La comida, era una de esas pocas cosas que sí debían tomarse en serio. El sabor que tenía, era algo especial, y no precisamente placentero. Y de esos sabores, los que mas detesté fueron, sin lugar a dudas dos de ellos: los frijoles refritos porque tenían el sabor de los peroles de aluminio, y la sopa de habas, porque ese olor se parecía mucho al de los pies de uno de mis compañeros. El día que nos servían esa sopa, seguro que nadie de mi grupo la tomaba. Ni durante la universidad ni en el tiempo que llevaba trabajando, he probado cosa igual, y me alegro, pues sería desastroso recordar el sabor de aquella comida.
Al llegar a casa, mi madre estaba preparando de comer en la cocina… mis hermanas habían puesto ya la mesa, adornada con sencillez, pero agradable a la vista. Todas me esperaban ansiosas, y yo igual. Los abrazos fueron tan efusivos, como calurosos. Llenos de sentimiento y ternura. Mi madre lucía orgullosas los hilos de plata que adornaban sus sienes.

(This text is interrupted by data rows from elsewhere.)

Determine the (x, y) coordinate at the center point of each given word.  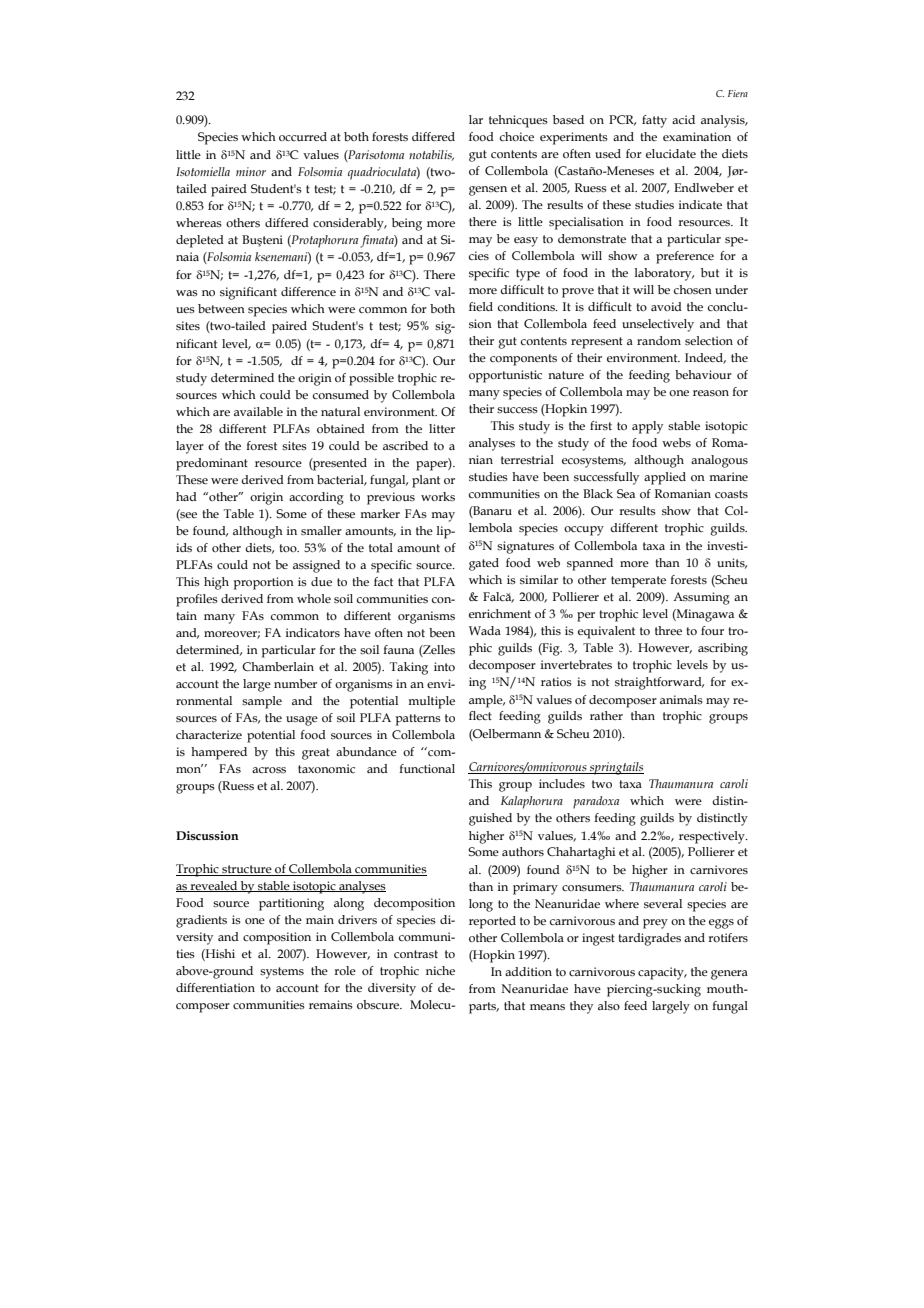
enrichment (500, 613)
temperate (638, 582)
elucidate (671, 153)
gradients (201, 921)
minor (251, 171)
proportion (264, 583)
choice (517, 136)
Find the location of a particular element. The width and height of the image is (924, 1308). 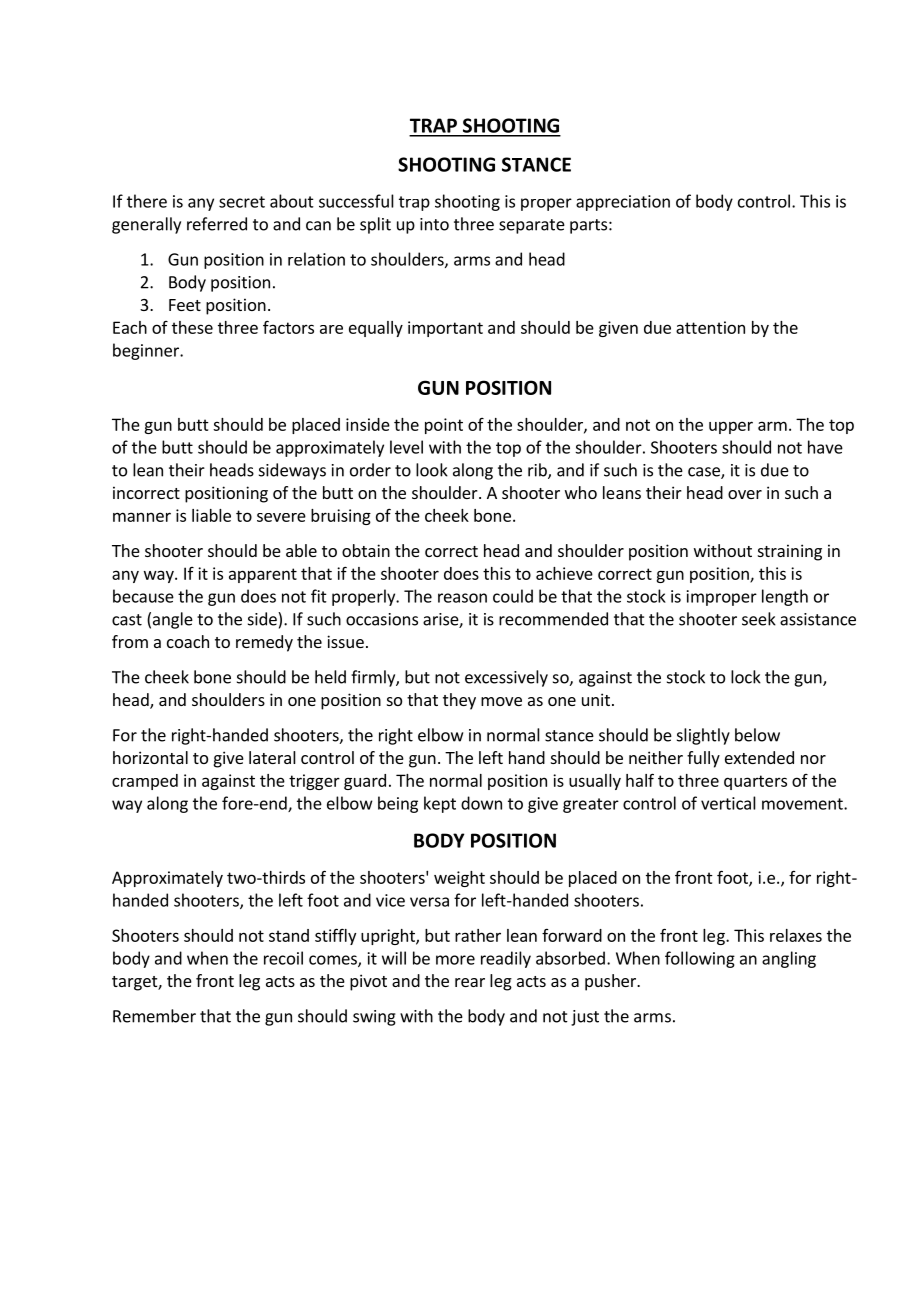

look is located at coordinates (432, 470).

Mis hermanas, convertidas ya en mujeres, apenas si las podía reconocer pero ellas, no se habían olvidado aún de mí. Estaban preciosas.

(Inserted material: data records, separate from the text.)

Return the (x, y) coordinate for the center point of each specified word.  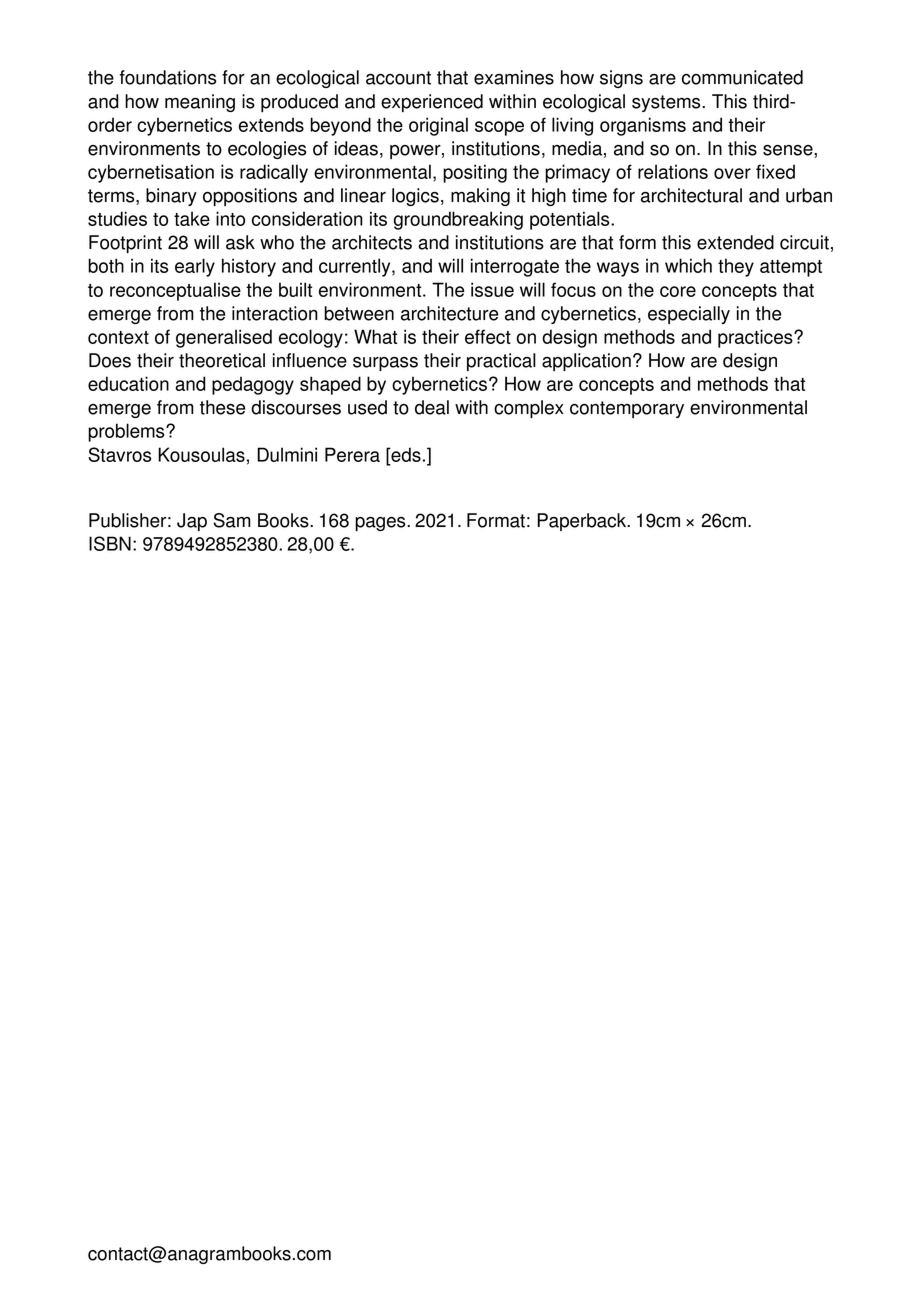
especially (689, 315)
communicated (742, 77)
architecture (449, 313)
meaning (200, 103)
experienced (432, 103)
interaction (275, 313)
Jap (192, 522)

Dejé mi equipaje en la sala, y de inmediato mi madre me llevó hacia la cocina y me ofreció de comer. Le dije que en le avión la comida no era buena, el servicio había bajado de calidad. Ella, ni tarda ni perezosa, me dijo que había preparado un plato sorpresa. Sinceramente, yo esperaba un pollo o unos champiñones en mole rojo, los preparaba deliciosos. Mis hermanas me taparon los ojos cuando me senté a la mesa. Entonces, cuando mi madre hubo colocado el plato frente a mí, abrí los ojos y encontré, lo que menos esperaba: sopa de habas. Ese plato exquisito, preparado por las manos de mi madre, ha sido el que más he disfrutado en toda mi vida.